On Tuesday, voters in Massachusetts upheld the 2011 casino law that authorized three Las Vegas-style casinos and one slots-only parlor in the Bay State.

According to The Boston Globe, the effort to repeal the three-year-old law, Question 3, was shot down by a 60-40 margin with 97 percent of the votes counted on Tuesday evening.

A casino poker room is finally coming to the Boston area.

The results are a sigh of relief for Las Vegas-based casino developers MGM Resorts International and Wynn Resorts, both of whom want to build casinos in Springfield and Everett, respectively. Penn National got the nod for the slots parlor, which will be in Plainville.

The slots parlor could open in June, while the other two projects are years away. Penn National felt so confident that the repeal effort would lose that it began construction months ago.

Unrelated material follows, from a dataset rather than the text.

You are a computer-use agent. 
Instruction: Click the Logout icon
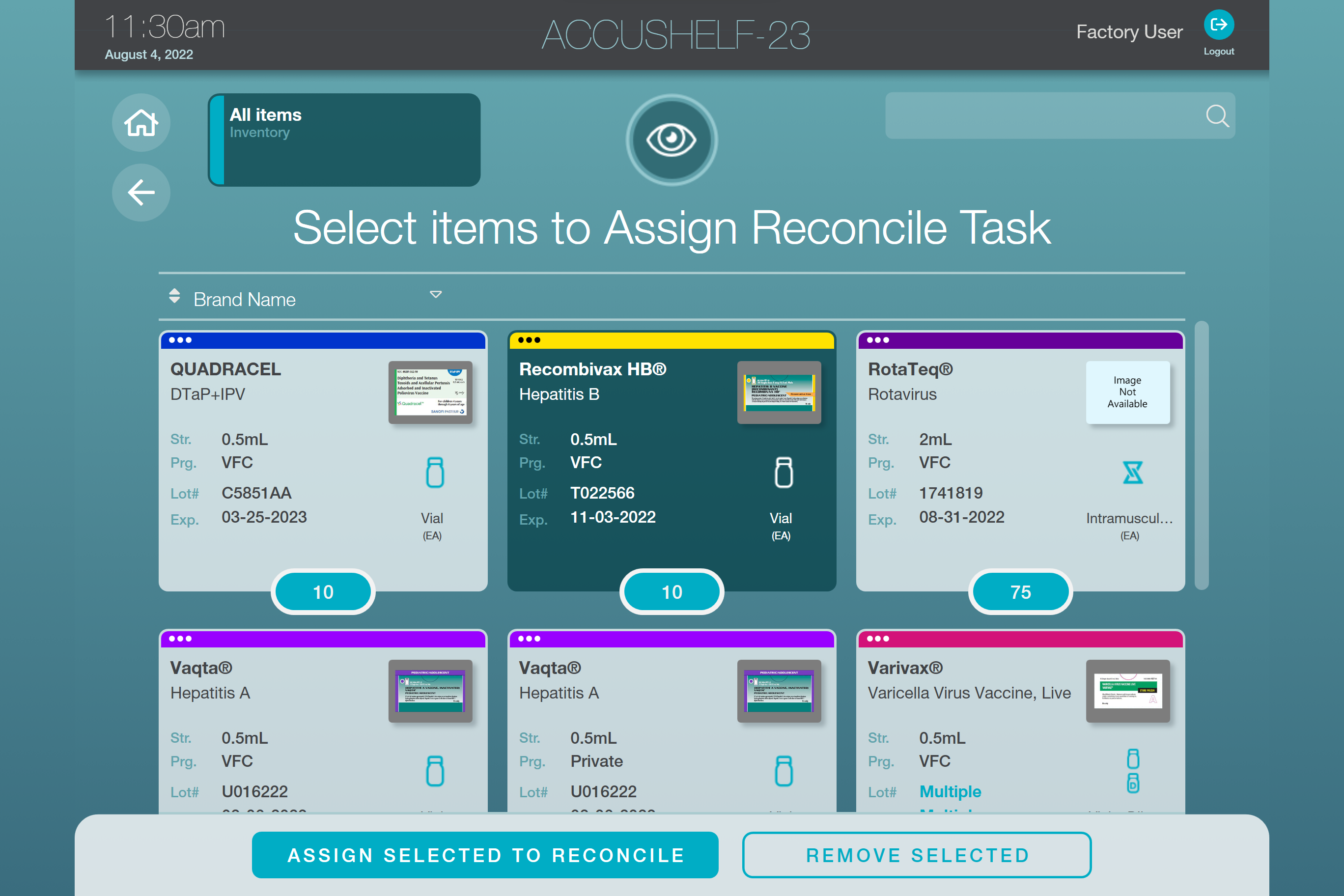click(x=1218, y=25)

“We’re just so grateful to the voters for a chance to bring this project to fruition,” Eric Schippers, a Penn senior VP, told The Globe. “There was a lot on the line for us.”

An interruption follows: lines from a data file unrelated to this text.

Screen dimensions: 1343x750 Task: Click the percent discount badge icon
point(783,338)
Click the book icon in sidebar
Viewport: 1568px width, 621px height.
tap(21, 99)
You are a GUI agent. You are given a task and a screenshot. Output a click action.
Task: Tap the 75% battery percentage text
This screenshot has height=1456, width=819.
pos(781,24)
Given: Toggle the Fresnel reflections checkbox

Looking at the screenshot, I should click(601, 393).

A third license has not yet been awarded, but could come next year.

According to the report, opponents of the casinos said that the money spent by casino interests this election cycle was the reason why the repeal effort lost at the polls.

From The Globe:

Defenders of the casino law, backed by millions of dollars in contributions from casino companies, ran a tightly focused campaign this fall that included thousands of television ads highlighting the jobs the casino industry promises to create in Massachusetts. Casino opponents, in turn, offered a buffet of reasons to vote for repeal, saying the gambling industry would take customers from small businesses, and increase gambling addiction, traffic, and crime. Opponents, however, lacked a rich corporate patron that could substantially fund the campaign, and did not raise enough money from small donors to finance a competitive media effort.

There had been some successful resistance to casinos at the local level, but getting people to oppose the developments at the statewide level proved to be a losing bet.